As Brian Doss points out in his thoughtful paper on some of the challenges facing relationship educators, relatively few couples seek relationship support of any kind, whether through preventive education or remedial therapy. In each case, couples who do access some kind of programme are not necessarily those couples at highest risk who might benefit most.
One of the many suggestions is to improve the advertising and marketing of relationship programmes. For example, pre-marital programmes could better highlight the quality of the course leader because engaged couples rate this as the most important programme characteristic. Marital therapy programmes could better highlight their relevance to couples with money or sex problems, two common sources of argument yet rarely the reason given for seeking help. Other suggestions include expansion of self-help resources accessed via the internet, TV and books, as well as investigation into their effectiveness.
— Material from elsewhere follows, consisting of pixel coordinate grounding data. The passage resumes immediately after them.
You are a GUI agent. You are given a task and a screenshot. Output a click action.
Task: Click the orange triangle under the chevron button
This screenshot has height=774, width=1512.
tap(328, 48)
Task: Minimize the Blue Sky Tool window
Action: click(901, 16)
Amongst the empirical data that inform his sensible suggestions, three findings seem especially noteworthy. The first is that local government has an interest in promoting pre-marriage programmes: one US$15m state-wide programme is estimated to pay for itself if there is just 0.03% subsequent reduction in divorce rates. The second is that employers have an interest in supporting their employees’ family life: marital distress has a unique impact on work functioning. The third is that those that seek help through books are a different group to those that go on a course: one quarter of all couples read a self-help book on relationships during their early years of marriage but only one third of these also attend a programme of some kind.
Doss summarises his proposals as follows: improve the reach of existing programmes; prioritise investigations of the effectiveness of existing support and programmes; and develop new programmes that better fit where couples are looking for help.